ブレイディみかこ「両手にトカレフ」832冊目

面白かった。意外とボリュームは軽く感じた。

読む前はタイトルから、敏腕女性スパイ(ロシアの?)が活躍するのかなと思ったけど、全然違った。両手にトカレフを持つのは、ミアの妄想のなかだった。

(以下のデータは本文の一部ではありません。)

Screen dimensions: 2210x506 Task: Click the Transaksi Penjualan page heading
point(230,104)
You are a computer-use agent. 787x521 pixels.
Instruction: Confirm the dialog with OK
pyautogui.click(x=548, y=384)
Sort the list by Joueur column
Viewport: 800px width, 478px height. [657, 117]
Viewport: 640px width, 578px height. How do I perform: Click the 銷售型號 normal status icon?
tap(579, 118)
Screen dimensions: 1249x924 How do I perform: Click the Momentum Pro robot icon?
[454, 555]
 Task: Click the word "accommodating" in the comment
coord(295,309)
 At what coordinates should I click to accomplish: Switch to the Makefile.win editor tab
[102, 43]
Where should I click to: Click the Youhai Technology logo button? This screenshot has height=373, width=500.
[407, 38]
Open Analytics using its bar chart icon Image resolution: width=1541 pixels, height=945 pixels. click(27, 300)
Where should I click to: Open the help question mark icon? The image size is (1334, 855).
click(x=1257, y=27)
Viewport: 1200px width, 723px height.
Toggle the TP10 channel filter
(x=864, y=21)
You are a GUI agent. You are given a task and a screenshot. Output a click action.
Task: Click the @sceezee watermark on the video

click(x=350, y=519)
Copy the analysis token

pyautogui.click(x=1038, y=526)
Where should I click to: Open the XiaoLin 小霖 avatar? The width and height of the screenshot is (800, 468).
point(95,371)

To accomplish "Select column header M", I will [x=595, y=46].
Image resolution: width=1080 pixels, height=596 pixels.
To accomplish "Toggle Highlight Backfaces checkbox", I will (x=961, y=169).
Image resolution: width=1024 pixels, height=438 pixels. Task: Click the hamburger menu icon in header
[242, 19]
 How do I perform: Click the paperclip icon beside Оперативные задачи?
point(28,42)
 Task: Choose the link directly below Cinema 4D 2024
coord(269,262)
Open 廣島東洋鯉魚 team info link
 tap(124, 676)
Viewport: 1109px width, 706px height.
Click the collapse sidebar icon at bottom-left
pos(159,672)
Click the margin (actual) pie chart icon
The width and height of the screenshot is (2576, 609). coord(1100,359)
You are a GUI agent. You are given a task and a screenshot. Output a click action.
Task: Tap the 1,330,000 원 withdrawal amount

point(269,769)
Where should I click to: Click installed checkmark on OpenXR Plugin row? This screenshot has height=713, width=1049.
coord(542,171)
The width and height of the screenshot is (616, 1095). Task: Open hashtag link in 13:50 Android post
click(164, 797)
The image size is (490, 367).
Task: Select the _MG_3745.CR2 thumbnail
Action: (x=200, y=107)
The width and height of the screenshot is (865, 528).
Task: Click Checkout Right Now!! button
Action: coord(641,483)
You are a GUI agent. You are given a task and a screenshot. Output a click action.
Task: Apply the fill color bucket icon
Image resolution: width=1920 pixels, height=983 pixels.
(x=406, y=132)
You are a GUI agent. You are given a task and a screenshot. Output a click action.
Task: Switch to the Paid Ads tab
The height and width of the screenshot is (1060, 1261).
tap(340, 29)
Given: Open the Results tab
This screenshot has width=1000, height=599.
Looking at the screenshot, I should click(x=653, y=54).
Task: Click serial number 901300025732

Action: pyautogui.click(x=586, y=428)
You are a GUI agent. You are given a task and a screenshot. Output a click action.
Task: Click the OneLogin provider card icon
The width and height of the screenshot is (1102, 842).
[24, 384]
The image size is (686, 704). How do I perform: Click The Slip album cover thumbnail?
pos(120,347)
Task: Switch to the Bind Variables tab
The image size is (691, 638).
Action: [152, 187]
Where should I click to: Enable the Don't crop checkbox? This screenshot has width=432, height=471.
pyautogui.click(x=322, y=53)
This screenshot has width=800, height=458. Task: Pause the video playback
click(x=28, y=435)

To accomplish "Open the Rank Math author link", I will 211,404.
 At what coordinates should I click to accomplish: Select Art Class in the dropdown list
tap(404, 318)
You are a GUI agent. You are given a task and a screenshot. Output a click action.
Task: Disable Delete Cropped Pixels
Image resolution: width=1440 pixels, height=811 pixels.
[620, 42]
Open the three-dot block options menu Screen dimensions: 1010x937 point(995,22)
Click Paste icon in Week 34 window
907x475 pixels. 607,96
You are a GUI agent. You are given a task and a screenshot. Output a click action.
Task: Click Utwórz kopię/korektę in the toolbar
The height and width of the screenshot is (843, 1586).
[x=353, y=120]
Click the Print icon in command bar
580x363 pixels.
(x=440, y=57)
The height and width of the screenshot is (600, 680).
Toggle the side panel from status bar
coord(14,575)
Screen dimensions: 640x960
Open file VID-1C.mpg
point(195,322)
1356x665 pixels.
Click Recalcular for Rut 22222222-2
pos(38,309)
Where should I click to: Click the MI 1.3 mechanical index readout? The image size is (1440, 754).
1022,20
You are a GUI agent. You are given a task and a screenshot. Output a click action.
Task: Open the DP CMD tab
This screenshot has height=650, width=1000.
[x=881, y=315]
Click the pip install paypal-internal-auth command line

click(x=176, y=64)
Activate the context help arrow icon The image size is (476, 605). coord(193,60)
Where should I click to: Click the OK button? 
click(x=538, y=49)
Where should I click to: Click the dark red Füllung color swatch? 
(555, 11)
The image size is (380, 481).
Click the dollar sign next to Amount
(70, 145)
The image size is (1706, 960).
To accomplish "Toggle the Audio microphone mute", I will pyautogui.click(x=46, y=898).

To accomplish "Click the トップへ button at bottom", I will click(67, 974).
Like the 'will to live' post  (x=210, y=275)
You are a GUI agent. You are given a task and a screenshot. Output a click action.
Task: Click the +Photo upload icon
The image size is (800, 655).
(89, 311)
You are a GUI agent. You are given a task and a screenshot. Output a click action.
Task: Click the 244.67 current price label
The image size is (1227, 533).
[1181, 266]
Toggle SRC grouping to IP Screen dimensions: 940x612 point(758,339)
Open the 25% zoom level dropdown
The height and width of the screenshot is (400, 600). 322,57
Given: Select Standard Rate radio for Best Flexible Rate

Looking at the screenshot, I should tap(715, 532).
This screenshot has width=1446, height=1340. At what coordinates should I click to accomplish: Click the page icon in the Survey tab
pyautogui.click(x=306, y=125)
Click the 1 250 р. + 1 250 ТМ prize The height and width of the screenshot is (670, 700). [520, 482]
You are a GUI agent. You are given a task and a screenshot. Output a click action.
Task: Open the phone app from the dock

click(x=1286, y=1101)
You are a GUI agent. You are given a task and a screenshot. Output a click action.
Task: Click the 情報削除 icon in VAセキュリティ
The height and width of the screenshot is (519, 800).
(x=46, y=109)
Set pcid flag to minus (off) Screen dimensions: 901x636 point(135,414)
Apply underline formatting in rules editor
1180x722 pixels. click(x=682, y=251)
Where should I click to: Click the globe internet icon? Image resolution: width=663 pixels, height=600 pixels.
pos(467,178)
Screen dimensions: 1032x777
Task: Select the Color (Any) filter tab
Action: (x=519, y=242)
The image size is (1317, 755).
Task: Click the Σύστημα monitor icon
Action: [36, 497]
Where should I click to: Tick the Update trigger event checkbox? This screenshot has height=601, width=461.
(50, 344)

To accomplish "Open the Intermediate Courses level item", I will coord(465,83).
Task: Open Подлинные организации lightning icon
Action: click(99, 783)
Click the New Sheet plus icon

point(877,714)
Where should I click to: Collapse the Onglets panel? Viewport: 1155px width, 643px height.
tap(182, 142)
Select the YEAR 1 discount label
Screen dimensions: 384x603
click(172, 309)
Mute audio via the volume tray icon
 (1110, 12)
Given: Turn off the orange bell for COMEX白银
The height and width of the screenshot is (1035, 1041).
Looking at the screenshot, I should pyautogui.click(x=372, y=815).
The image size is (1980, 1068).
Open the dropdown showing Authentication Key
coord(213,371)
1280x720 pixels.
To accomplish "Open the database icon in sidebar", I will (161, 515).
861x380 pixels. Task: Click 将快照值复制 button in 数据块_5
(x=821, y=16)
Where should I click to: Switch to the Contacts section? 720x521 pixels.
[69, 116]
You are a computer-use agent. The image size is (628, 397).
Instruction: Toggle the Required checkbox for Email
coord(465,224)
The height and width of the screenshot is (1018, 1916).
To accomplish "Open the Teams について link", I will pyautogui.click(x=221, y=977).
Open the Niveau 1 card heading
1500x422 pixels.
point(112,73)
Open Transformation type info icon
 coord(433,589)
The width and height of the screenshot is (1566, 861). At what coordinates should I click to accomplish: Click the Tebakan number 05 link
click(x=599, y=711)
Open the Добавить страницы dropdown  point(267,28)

表紙の金髪の女子学生がUKで暮らすミア、黒髪の着物の女性が、ミアが読む本のなかの文子。実在したこの金子文子という人を私は知らなかったんだけど、厳しい運命を自分で切り開こうとした大正時代の強い女性だった。この時代に戦った女性としては伊藤野枝の伝記を読んだことがあるけど、共通した独立心の強さを見てしまう。この時代には家族や親しい人以外と情報をやりとりすることがほとんどなかったし、どんなに虐げられていても、助けるための機関もなかった。自力でなんとかしなければ一生そのまま。今はいろんな立場の人たちを助けるための機関が大量に存在するけど、現実には助けが天から降ってくることはまれだ。誰も助けてくれないという前提で、自分を守るために戦う覚悟が、なかなか持てなくなってる。でも今も、自分の戦いは自分で戦うしかないのかもしれない。

みかこさんの他の本を読んだとき、彼女の賢さや強さのなかに、自分が傷ついてきたことから生まれた人への深い思いやりを感じたことがあった。この本も、傷ついている女の子たちになんとか壊れずに生き延びてほしい、という思いが感じられて、ちょっと泣きそうになる。

ミアが刺激を受けた金子文子の、この本に書かれていないその後のみじかい人生のことを思うと、過激すぎてたいがいの大人がお手本にするなと言いそうだけど、戦い方は違ってもいい、非暴力不服従でもいいけど、自分を見失わずに、自分のために(弟のため、とかではなく)戦い続けるんだよ、というメッセージなのだと思ったのでした。